**TASK TO CARRY OUT:** Down to the last line, copy the records below without any change.

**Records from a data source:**
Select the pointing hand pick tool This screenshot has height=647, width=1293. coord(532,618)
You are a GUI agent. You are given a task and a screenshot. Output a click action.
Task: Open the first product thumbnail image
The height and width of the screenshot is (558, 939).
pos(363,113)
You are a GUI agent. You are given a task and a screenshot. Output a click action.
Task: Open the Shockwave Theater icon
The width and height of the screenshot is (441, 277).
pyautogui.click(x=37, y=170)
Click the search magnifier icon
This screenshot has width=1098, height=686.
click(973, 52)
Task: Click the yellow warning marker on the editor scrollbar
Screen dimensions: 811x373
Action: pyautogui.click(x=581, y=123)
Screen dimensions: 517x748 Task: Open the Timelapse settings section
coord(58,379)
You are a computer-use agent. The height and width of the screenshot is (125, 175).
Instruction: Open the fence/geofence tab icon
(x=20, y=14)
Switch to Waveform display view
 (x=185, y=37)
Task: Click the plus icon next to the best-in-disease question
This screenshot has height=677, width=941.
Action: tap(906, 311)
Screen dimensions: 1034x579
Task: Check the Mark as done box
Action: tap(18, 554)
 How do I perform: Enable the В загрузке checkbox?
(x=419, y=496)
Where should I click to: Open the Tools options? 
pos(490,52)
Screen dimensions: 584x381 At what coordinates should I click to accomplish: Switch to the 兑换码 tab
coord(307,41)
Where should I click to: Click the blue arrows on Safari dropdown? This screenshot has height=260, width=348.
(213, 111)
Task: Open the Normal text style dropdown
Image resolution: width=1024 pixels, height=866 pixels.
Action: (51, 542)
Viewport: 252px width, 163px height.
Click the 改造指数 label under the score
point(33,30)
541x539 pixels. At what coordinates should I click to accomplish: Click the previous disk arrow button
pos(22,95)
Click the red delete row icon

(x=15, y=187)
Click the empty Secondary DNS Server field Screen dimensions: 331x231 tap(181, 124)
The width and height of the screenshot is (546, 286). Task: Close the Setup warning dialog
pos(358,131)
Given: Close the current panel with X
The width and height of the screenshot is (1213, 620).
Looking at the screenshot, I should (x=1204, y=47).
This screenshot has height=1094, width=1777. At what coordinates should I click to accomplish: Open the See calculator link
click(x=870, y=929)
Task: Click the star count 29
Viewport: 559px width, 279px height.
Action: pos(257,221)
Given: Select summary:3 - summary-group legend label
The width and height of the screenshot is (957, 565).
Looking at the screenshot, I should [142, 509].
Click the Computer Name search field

**THE COMPLETED TASK:**
Select the pointing hand pick tool This screenshot has height=647, width=1293. coord(532,618)
You are a GUI agent. You are given a task and a screenshot. Output a click action.
Task: Open the first product thumbnail image
The height and width of the screenshot is (558, 939).
pos(363,113)
You are a GUI agent. You are given a task and a screenshot. Output a click action.
Task: Open the Shockwave Theater icon
The width and height of the screenshot is (441, 277).
pyautogui.click(x=37, y=170)
Click the search magnifier icon
This screenshot has width=1098, height=686.
click(973, 52)
Task: Click the yellow warning marker on the editor scrollbar
Screen dimensions: 811x373
Action: pyautogui.click(x=581, y=123)
Screen dimensions: 517x748 Task: Open the Timelapse settings section
coord(58,379)
You are a computer-use agent. The height and width of the screenshot is (125, 175).
Instruction: Open the fence/geofence tab icon
(x=20, y=14)
Switch to Waveform display view
 (x=185, y=37)
Task: Click the plus icon next to the best-in-disease question
This screenshot has height=677, width=941.
Action: tap(906, 311)
Screen dimensions: 1034x579
Task: Check the Mark as done box
Action: tap(18, 554)
 How do I perform: Enable the В загрузке checkbox?
(x=419, y=496)
Where should I click to: Open the Tools options? 
pos(490,52)
Screen dimensions: 584x381 At what coordinates should I click to accomplish: Switch to the 兑换码 tab
coord(307,41)
Where should I click to: Click the blue arrows on Safari dropdown? This screenshot has height=260, width=348.
(213, 111)
Task: Open the Normal text style dropdown
Image resolution: width=1024 pixels, height=866 pixels.
Action: (51, 542)
Viewport: 252px width, 163px height.
Click the 改造指数 label under the score
point(33,30)
541x539 pixels. At what coordinates should I click to accomplish: Click the previous disk arrow button
pos(22,95)
Click the red delete row icon

(x=15, y=187)
Click the empty Secondary DNS Server field Screen dimensions: 331x231 tap(181, 124)
The width and height of the screenshot is (546, 286). Task: Close the Setup warning dialog
pos(358,131)
Given: Close the current panel with X
The width and height of the screenshot is (1213, 620).
Looking at the screenshot, I should (x=1204, y=47).
This screenshot has height=1094, width=1777. At what coordinates should I click to accomplish: Open the See calculator link
click(x=870, y=929)
Task: Click the star count 29
Viewport: 559px width, 279px height.
Action: pos(257,221)
Given: Select summary:3 - summary-group legend label
The width and height of the screenshot is (957, 565).
Looking at the screenshot, I should [142, 509].
Click the Computer Name search field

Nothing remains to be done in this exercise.